_GIVEN INFORMATION_:
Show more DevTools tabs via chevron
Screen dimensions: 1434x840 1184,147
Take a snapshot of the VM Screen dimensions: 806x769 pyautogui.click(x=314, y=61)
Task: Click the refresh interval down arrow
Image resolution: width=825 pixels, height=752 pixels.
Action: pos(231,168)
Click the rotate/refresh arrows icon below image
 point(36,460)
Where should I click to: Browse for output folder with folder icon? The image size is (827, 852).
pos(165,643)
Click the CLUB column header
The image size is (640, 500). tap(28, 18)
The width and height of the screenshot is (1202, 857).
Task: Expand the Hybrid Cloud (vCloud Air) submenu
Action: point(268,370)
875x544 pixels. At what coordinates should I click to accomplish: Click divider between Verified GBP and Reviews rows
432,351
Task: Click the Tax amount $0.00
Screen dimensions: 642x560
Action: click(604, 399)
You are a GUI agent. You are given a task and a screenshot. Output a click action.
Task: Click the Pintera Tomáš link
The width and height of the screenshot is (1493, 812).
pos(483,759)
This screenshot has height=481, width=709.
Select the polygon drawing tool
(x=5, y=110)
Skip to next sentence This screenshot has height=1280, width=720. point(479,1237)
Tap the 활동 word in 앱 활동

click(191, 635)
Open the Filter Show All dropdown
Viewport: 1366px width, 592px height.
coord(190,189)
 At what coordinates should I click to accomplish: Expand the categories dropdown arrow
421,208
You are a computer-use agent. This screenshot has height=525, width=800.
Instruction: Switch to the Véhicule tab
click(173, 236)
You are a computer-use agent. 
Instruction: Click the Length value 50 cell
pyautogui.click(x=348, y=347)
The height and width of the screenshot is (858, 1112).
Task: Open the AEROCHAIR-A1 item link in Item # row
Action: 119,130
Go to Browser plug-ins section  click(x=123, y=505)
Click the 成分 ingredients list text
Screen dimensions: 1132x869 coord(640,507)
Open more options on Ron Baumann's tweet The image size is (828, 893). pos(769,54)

_WORK TO COMPLETE_:
Beginning with the first line above, could you copy every line exactly, up to and including the one with "Task: Click the refresh interval down arrow"?

_TASK OUTPUT_:
Show more DevTools tabs via chevron
Screen dimensions: 1434x840 1184,147
Take a snapshot of the VM Screen dimensions: 806x769 pyautogui.click(x=314, y=61)
Task: Click the refresh interval down arrow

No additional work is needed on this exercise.